[DOCUMENT SECTION start]

# Crank call 911775719



## celia50 (Nov 4, 2010)

Has anyone receive crank call with this number,I get them morning,afternoon and evening but now I ignored them,good thing I have caller ID.


Any idea or advice so I can block this out would be helpful.

Thanks Celia


----------



## xabiaxica (Jun 23, 2009)

celia50 said:


> Has anyone receive crank call with this number,I get them morning,afternoon and evening but now I ignored them,good thing I have caller ID.
> 
> 
> Any idea or advice so I can block this out would be helpful.
> ...


a bit of Spanish googling came up with the info that it is an automated call from Cofidis - a credit company

some phones have a 'block number' facility

if you don't have it then you need to contact your phone company to block it


----------



## Beachcomber (May 10, 2009)

[DOCUMENT SECTION end]
[RECORDS SHOWN start]

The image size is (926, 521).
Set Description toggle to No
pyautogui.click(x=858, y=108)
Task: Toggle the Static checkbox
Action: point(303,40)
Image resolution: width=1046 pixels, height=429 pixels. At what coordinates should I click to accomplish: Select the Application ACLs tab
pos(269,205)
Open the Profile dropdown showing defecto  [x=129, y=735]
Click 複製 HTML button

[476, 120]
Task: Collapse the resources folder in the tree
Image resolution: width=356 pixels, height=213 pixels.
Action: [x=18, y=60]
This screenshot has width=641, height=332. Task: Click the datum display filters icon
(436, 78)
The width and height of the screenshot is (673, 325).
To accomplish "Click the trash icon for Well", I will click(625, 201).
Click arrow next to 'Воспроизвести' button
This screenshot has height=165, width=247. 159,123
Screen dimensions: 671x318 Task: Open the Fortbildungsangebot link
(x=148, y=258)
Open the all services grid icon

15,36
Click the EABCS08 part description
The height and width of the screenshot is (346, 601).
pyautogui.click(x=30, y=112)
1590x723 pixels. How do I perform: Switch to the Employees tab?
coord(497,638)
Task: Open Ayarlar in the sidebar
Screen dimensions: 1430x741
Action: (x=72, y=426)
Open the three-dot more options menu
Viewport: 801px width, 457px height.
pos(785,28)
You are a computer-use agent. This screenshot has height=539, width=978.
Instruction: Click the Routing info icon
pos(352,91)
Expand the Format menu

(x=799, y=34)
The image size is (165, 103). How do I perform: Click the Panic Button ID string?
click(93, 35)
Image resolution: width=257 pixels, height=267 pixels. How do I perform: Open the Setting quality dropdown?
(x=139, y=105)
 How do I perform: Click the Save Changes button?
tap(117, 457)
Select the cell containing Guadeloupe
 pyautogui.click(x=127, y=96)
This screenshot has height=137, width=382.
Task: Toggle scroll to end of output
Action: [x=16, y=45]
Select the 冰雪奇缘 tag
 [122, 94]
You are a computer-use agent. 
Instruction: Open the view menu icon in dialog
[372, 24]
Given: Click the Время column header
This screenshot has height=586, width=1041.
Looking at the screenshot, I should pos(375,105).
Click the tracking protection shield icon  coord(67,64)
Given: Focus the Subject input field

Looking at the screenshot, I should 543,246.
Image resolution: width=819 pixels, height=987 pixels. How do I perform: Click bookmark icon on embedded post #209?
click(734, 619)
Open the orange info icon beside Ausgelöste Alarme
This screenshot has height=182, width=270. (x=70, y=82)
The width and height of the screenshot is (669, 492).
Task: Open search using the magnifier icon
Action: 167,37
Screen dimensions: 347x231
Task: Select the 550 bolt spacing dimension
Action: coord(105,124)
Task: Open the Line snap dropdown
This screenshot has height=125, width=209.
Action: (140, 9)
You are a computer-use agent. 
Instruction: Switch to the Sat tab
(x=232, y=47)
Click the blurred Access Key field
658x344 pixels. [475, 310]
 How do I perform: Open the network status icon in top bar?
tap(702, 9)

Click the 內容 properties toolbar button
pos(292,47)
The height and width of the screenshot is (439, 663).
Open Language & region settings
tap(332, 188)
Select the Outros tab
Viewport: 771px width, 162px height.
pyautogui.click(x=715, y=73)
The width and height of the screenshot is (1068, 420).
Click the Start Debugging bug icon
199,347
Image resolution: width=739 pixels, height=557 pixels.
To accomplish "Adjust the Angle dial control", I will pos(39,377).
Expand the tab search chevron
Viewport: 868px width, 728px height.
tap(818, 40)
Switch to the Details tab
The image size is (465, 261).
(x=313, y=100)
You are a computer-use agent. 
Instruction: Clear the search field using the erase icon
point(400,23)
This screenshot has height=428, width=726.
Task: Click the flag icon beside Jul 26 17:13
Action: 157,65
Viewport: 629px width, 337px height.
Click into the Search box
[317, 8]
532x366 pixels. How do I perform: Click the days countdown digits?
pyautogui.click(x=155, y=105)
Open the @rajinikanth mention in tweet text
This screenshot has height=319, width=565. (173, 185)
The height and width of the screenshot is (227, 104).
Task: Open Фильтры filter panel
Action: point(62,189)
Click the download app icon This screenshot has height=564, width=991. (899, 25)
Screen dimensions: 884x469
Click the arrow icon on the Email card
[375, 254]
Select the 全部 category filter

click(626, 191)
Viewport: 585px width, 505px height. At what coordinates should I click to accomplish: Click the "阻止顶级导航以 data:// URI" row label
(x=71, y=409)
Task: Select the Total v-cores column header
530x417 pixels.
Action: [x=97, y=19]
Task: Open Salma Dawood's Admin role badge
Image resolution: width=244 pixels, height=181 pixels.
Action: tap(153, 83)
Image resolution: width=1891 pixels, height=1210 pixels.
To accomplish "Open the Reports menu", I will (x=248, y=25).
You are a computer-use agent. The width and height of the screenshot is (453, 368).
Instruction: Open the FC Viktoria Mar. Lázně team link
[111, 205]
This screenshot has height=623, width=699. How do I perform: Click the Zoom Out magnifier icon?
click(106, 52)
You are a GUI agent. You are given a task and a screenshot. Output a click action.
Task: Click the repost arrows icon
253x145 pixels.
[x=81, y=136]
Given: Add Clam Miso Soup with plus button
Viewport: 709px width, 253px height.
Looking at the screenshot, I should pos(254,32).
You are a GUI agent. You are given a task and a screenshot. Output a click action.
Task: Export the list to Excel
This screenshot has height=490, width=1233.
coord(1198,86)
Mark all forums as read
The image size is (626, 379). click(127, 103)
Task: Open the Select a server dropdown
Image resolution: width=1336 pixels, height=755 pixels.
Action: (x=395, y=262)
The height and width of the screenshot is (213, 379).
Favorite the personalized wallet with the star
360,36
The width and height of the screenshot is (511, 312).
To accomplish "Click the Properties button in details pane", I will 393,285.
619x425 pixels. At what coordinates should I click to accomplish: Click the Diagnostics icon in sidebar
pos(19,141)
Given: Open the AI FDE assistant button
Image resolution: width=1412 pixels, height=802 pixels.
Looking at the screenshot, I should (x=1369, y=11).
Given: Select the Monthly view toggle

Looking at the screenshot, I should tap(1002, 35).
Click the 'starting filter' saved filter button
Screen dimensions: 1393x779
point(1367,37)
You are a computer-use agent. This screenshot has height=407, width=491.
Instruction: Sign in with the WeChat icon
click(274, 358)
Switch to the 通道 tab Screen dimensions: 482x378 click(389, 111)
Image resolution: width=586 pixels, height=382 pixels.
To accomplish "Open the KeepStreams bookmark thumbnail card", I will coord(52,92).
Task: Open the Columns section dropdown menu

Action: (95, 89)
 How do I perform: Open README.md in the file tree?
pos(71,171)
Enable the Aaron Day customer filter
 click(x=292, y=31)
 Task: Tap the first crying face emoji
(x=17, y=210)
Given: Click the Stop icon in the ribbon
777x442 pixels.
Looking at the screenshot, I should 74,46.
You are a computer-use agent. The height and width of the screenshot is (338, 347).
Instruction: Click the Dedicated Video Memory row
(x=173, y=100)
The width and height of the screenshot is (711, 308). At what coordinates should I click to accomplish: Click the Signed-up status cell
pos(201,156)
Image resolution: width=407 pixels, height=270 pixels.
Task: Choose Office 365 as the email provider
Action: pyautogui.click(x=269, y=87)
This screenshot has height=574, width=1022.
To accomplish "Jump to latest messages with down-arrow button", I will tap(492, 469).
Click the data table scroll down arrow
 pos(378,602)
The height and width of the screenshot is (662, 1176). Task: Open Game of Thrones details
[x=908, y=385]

[RECORDS SHOWN end]

(WRITTEN PROBLEM A): Output everything in the crank call thread from "some phones have" down to "(May 10, 2009)".
(WRITTEN PROBLEM B): Which usernames head the posts in the crank call thread?
(WRITTEN PROBLEM C): Can you resume the crank call thread from where it stops?
The listing isn't needed for anything here.

(FINAL ANSWER A):
some phones have a 'block number' facility

if you don't have it then you need to contact your phone company to block it


----------



## Beachcomber (May 10, 2009)

(FINAL ANSWER B): celia50, xabiaxica, Beachcomber

(FINAL ANSWER C):
Do you, by any chance, have a mortgage or any other connection with Banco Santander?


----------



## celia50 (Nov 4, 2010)

Thanks xabiachica,Beachcomber we do have accounts with Santander,would close them but for 

ViaT think it best to get phone company to block them.


----------



## Beachcomber (May 10, 2009)

I asked because I think this number is associated with Santander. Cofidis and Cetelem are also associated with them.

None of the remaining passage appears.